Durante el embarazo, use solo si los beneficios anticipados superan el riesgo potencial para el feto. El uso de la droga en mujeres que amamantan a dosis terapéuticas no implica un riesgo para el bebé alimentado con leche materna. Las mujeres que amamantan no se recomiendan como profilaxis de la enfermedad hemorrágica del recién nacido.

Inflamación de la cara, sudoración excesiva, dificultad para respirar, presión y dolor en el pecho, cianosis e incluso colapso circulatorio pueden ocurrir después de una inyección intravenosa demasiado rápida del medicamento. Muy raramente, después de la administración intravenosa del medicamento, se ha informado irritación o flebitis. Después de la administración intramuscular del medicamento, especialmente inyecciones repetidas, pueden ocurrir reacciones en la piel en el sitio de la inyección.

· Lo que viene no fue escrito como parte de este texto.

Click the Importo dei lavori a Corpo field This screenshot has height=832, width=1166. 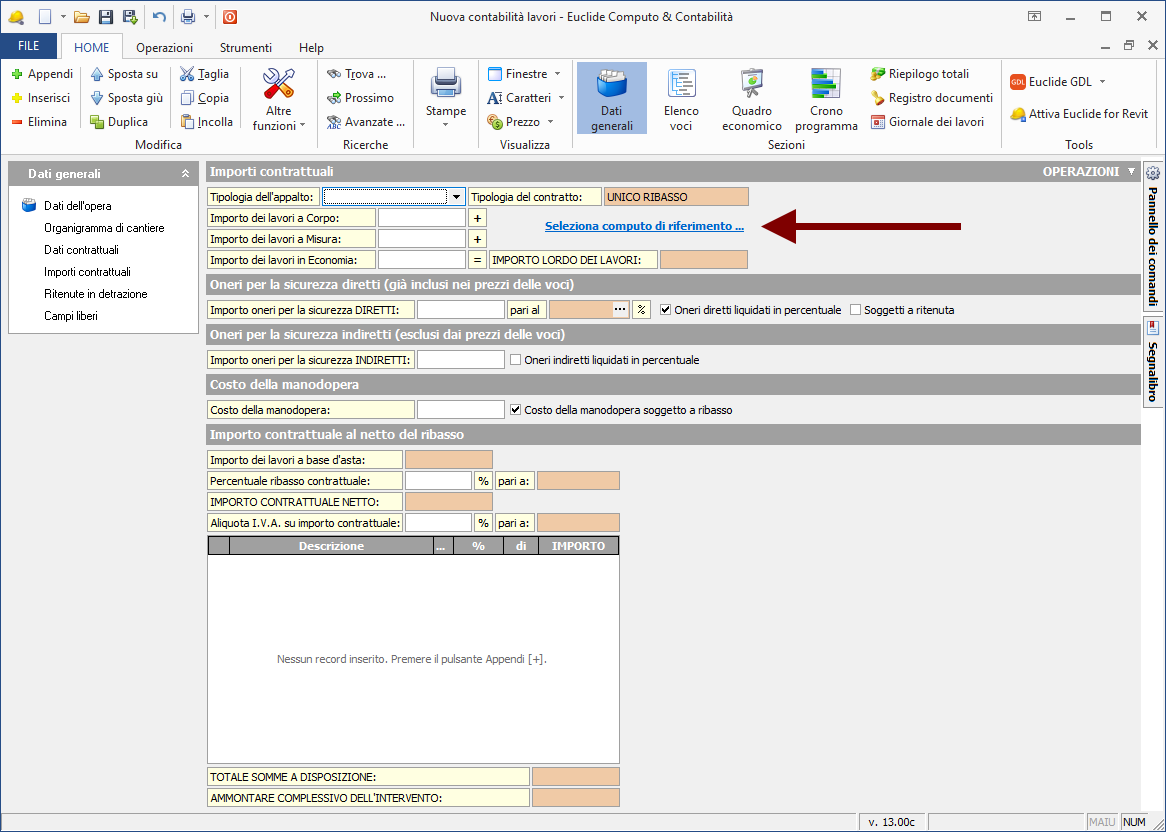click(x=421, y=218)
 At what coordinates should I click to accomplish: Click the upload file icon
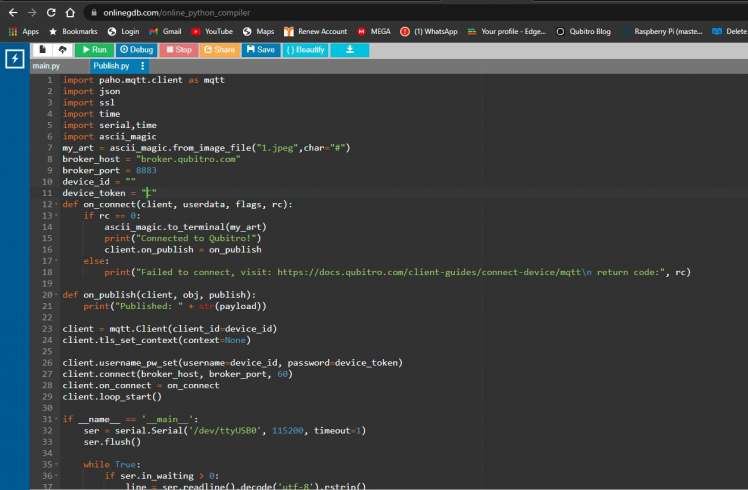click(62, 49)
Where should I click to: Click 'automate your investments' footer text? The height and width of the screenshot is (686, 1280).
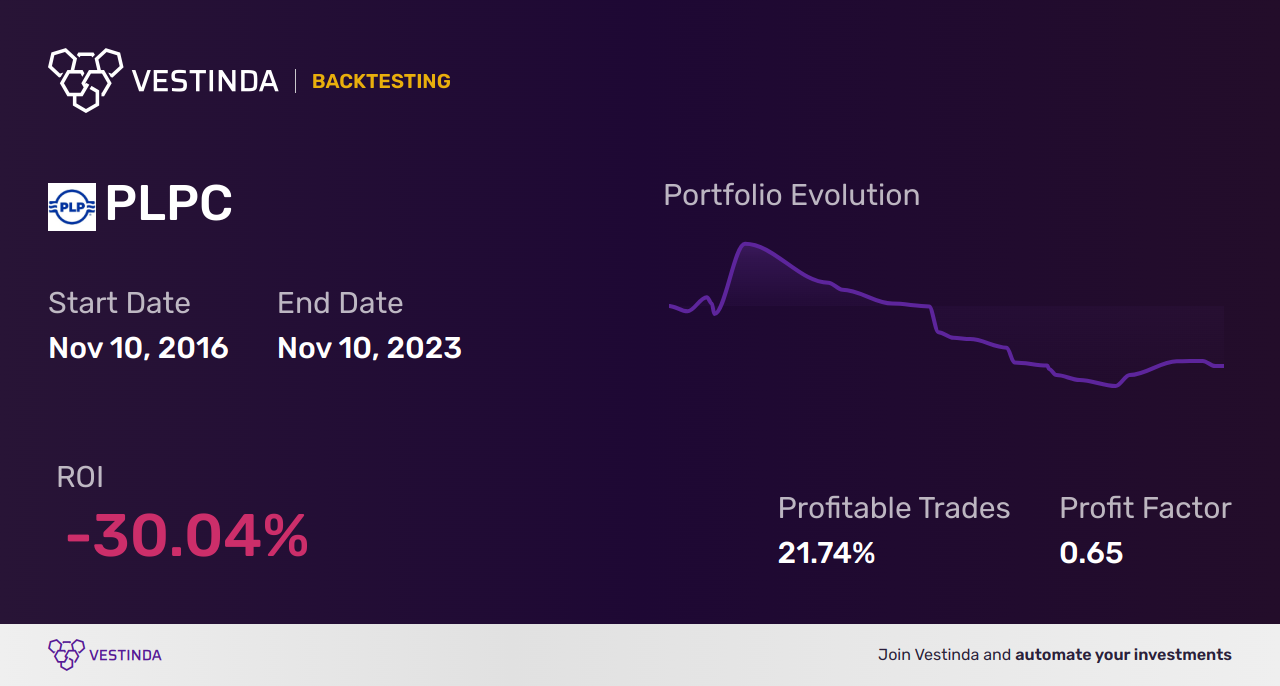[x=1123, y=655]
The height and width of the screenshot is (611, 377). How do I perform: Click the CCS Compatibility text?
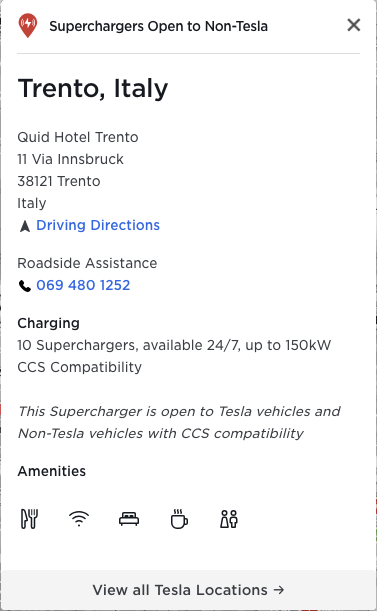coord(80,367)
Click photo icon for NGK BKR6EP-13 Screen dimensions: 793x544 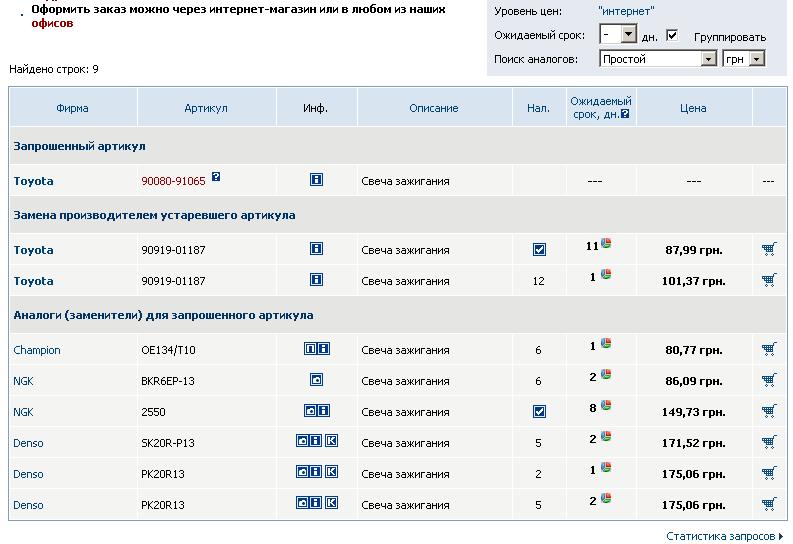pyautogui.click(x=316, y=380)
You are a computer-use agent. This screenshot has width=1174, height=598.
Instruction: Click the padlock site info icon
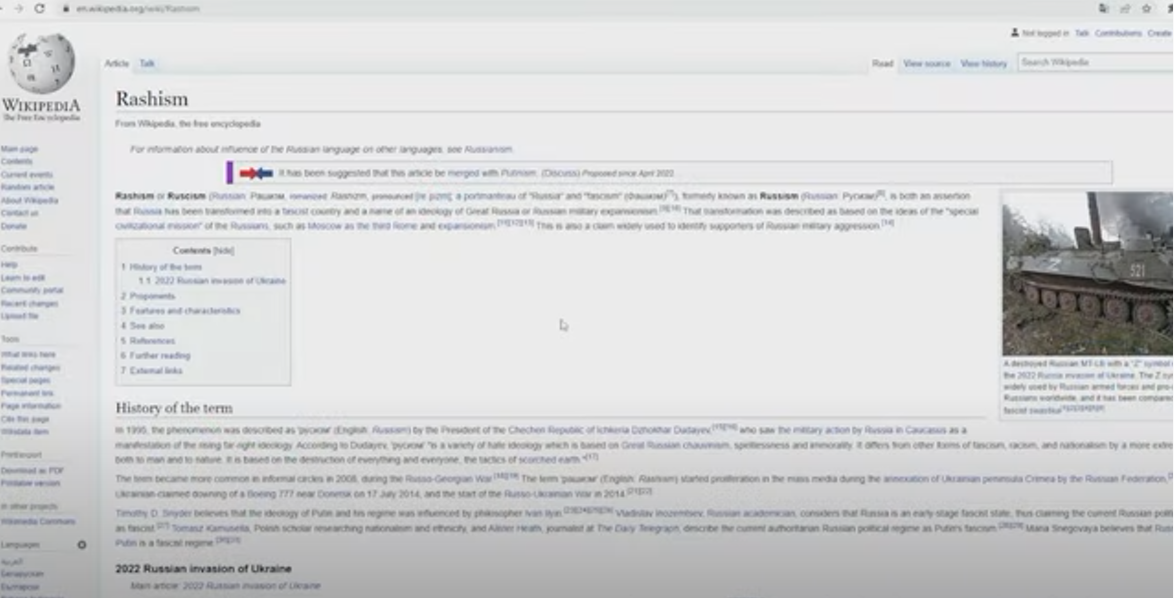(x=66, y=8)
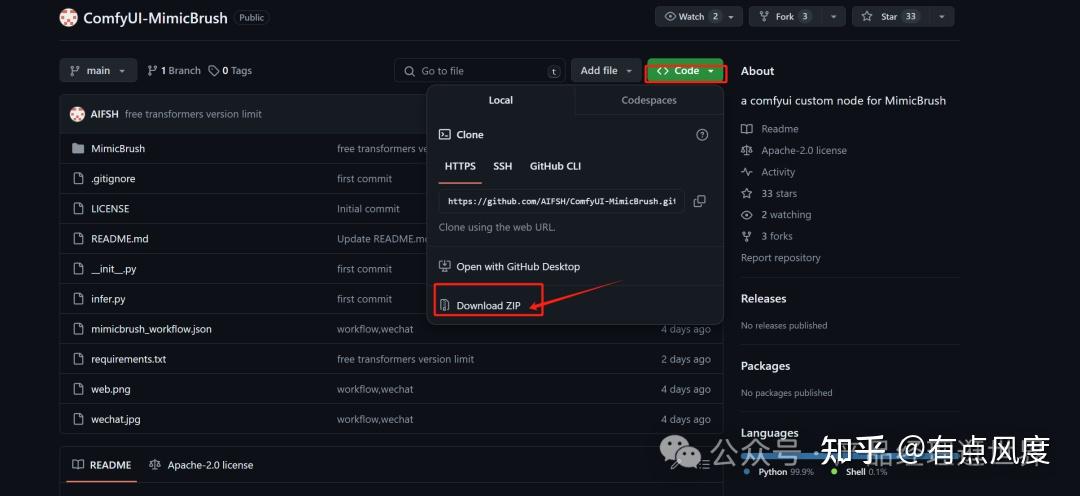1080x496 pixels.
Task: Switch to the Codespaces tab
Action: click(x=649, y=100)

Por vía intravenosa.Adultos. Sangrado severo, que incluye amenazas para la vida: 10-20 mg en infusión o lentamente por vía intravenosa. Después de 3 horas de administración, se debe determinar el tiempo de protrombina y si se prolonga, la dosis debe repetirse. La dosis intravenosa máxima es de 40 mg por día.Verifique los parámetros de coagulación una vez al día desde el momento en que se administra el medicamento hasta que se alcancen los valores correctos. En casos severos, se recomienda una monitorización más frecuente, en ausencia de mejoría inmediata, se debe transfundir sangre completa o administrar un concentrado de factor de coagulación.Sangrado menos severo: 10-20 mg por vía intramuscular, si es necesario, la dosis puede repetirse.En otras indicaciones 10-20 mg se dan. Las dosis efectivas más bajas se usan en los ancianos.Niños> 2 años: en algunos casos, el medicamento se usa en este grupo de pacientes: niños con enfermedades que interfieren con la absorción de vitamina K₁ (diarrea crónica, fibrosis quística, obstrucción del conducto biliar, hepatitis, enfermedad celíaca), enfermedad hepática y niños desnutridos que recibieron antibióticos; la dosis debe determinarse dependiendo de la condición del paciente, generalmente 1-5 mg por vía intravenosa después de la dilución.
Antes de la administración intravenosa, diluir 10 mg del fármaco en 100 ml de NaCl al 0,9% e infundir durante 20-30 minutos, almacenar durante un máximo de 6 horas. No administrar en inyección intravenosa en bolo.